**Metin Bölümü:**
MEDYA İLE BAŞ EDİLEMEZ - 2 -
SARTRE'A ÖRNEK Mİ?
Gerçek aydın hep inançlı, dirençli; her zaman 'kelle koltukta'; kimi zaman da 'gazete / dergi / bildiri koltukta' insanlara ışık saçmaya çalışır.
Amerikalı gazeteci E. Pulliam'ın güzel bir sözü var; "Türk meslektaşlarım, dünyanın en cesur insanları." diye...
Bizim aslan yürekli Markopaşacılar, Fransız düşünür Jean - Paul Sartre'a (1905 - 1980) bile 'koltuğunun altında gazete satması' için örnek olmuşlardır belki de.
Bu noktada anımsatacağımız öykücük (anekdot); Fransa gibi bir ileri Batı ülkesi yöneticisinin 'kendi aydınını nasıl sahiplendiğini' gösteren, bizim için hayli 'kıskanılası' bir durum aynı zamanda.
Sartre; Fransa'nın Cezayir'i işgaline karşı çıkan aydınların başında gelir. Bu amaçla 1950'li yılların sonunda Paris sokaklarında bildiri dağıtırken iddiaya göre, polisçe gözaltına alınmak istenir. Durumu öğrenen Cumhurbaşkanı Charles de Gaulle'ün, hemen şu talimatı verdiğini öne sürülür:
-- Serbest bırakın. Sartre, Fransa'dır!

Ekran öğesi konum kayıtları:

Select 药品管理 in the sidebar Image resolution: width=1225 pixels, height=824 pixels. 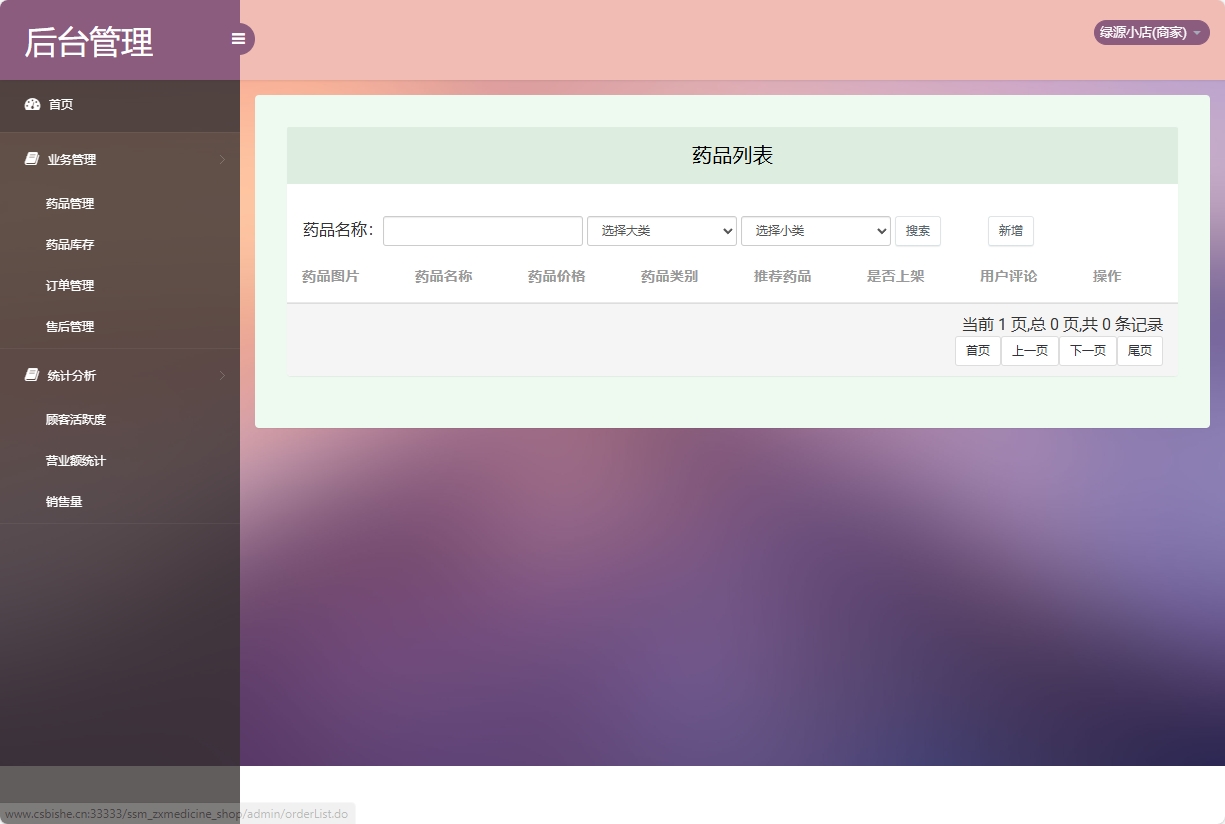click(69, 203)
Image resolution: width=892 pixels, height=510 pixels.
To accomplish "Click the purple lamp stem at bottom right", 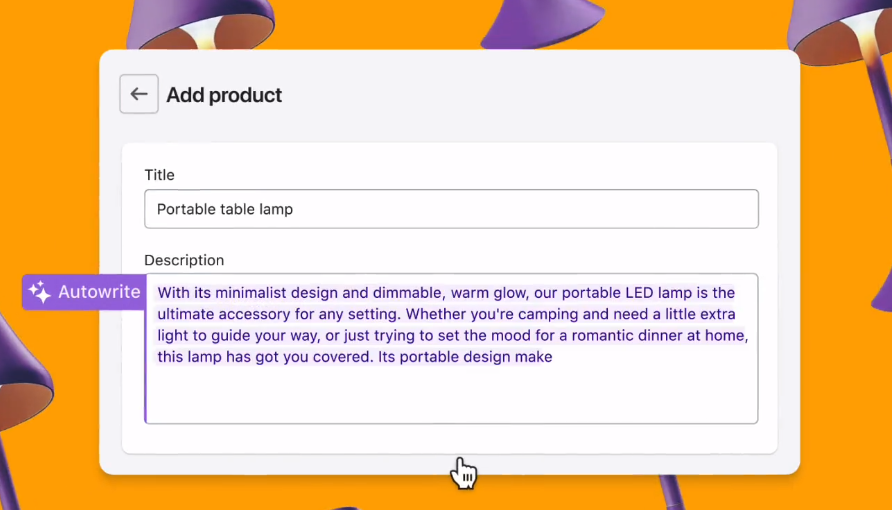I will click(672, 492).
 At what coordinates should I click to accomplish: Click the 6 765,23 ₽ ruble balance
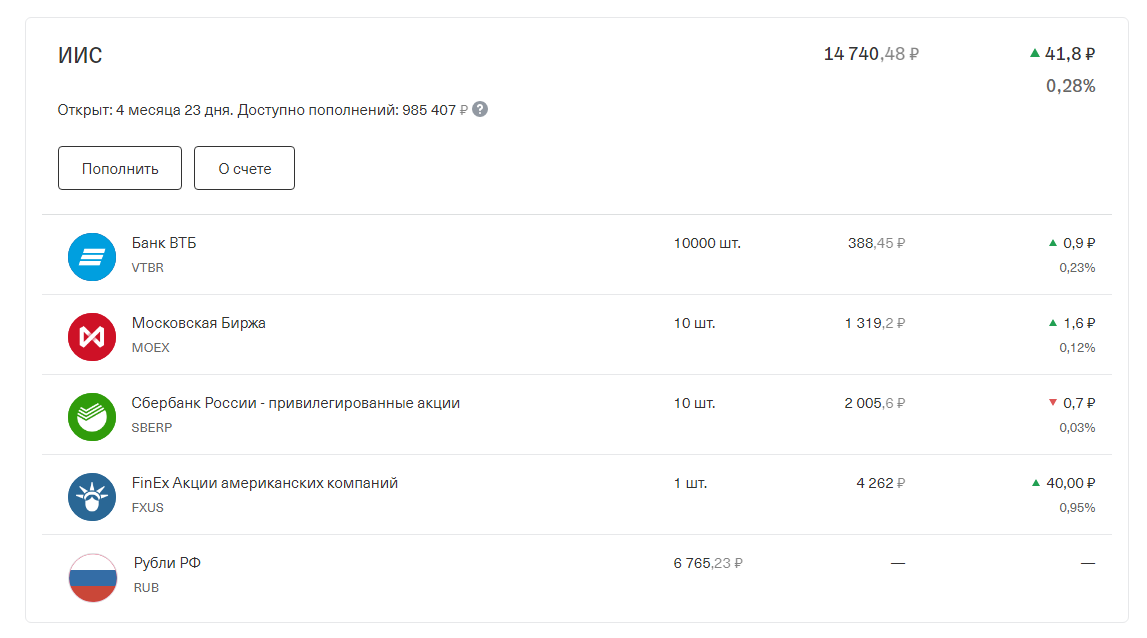[x=708, y=563]
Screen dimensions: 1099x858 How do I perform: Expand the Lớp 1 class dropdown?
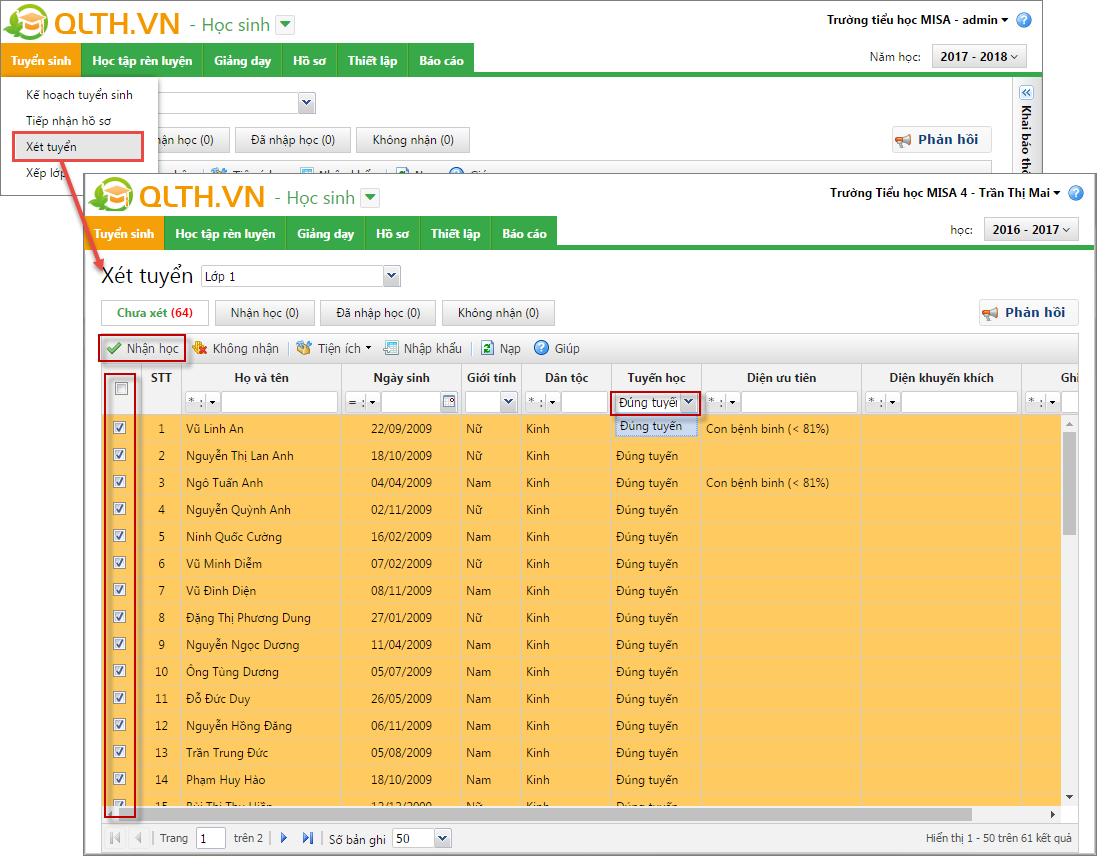(x=391, y=276)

**Görevler:**
**A.** Sartre yazısında "Bizim aslan yürekli" ile "durum aynı zamanda." arasındaki bölümü, ikisi de dahil olmak üzere, "aslan yürekli" yerine "yiğit" koyarak güncelleyin.
**B.** Sartre yazısını kaldığı yerden devam ettirin.

**Yanıtlar:**
**A.**
Bizim yiğit Markopaşacılar, Fransız düşünür Jean - Paul Sartre'a (1905 - 1980) bile 'koltuğunun altında gazete satması' için örnek olmuşlardır belki de.
Bu noktada anımsatacağımız öykücük (anekdot); Fransa gibi bir ileri Batı ülkesi yöneticisinin 'kendi aydınını nasıl sahiplendiğini' gösteren, bizim için hayli 'kıskanılası' bir durum aynı zamanda.

**B.**
Ünlü düşünür, bir başka sokak eylemini ise ülkesinde öğrenci hareketlerinin yoğunlaştığı 1970'te yapar. La Cause du Peuple (Halkın Davası) gazetesinin iki yöneticisi tutuklanınca gazetenin başına geçer. Bu kez uzatmalı sevgilisi yazar Simone de Beauvoir ve film yönetmeni François Truffault ile birlikte sokağa çıkıp koltuğunun altında gazete satar.
S. ALİ'NİN HAZİN SONU
Sartre ile S. Ali'nin 'mücadele' ile geçen yaşamları, birbirinden çok farklı bir seyir izleyip farklı noktalanır.
Cumhurbaşkanı de Gaulle'ün "O, Fransa'dır!" dediği Sartre, önce ruh sonra da beden sağlığını yitirir ama 75 yaşına değin yaşar.
S. Ali ise hakkında açılan davaların ardı arkası kesilmeyince doğduğu topraklara, Bulgaristan'ın Gümülcine kentine kaçmayı dener. Kendisine rehberlik etme bahanesiyle yaklaşan -sonradan istihbaratçı olduğu ortaya çıkacak- biri tarafından vahşice, başına sopayla vurularak öldürülür.
Yıl 1948'dir ve S. Ali, bu dünyadan koparıldığında, sadece 41 yaşındadır.
Öldürüldü dedikse elbette sözün gelişi...
O, ölümsüz; yazdığı öyküler, şiirler, romanların yanı sıra basın tarihimizde önemli bir yeri olan Markopaşa dergisi ile de yaşıyor.
Üstelik, Markopaşa yayımcıları, derginin adını sürekli değiştirmek zorunda kalırken 'paşa'dan vazgeçip başyazar Sabahattin Ali'den esinle "Ali Baba"yı seçmişlerdir.
Ali Baba'nın ilk sayısında, söz konusu ad değişikliğini, dönemin baskı düzenine yanıt olarak - bizim burada yineleyemeyeceğimiz- 'sunturlu' sözlerle açıklarlar.
'Baba' sözcüğünün argodaki anlamını kullanarak...
Gazeteciyle hele mizahçıyla baş edilebilir mi!
GRAM GRAM 'EPİGRAM'
'Akılcı' iktisatta akıl kaybı modeli;
'Bir lokma bir hırka' zammı isteyen 'deli'!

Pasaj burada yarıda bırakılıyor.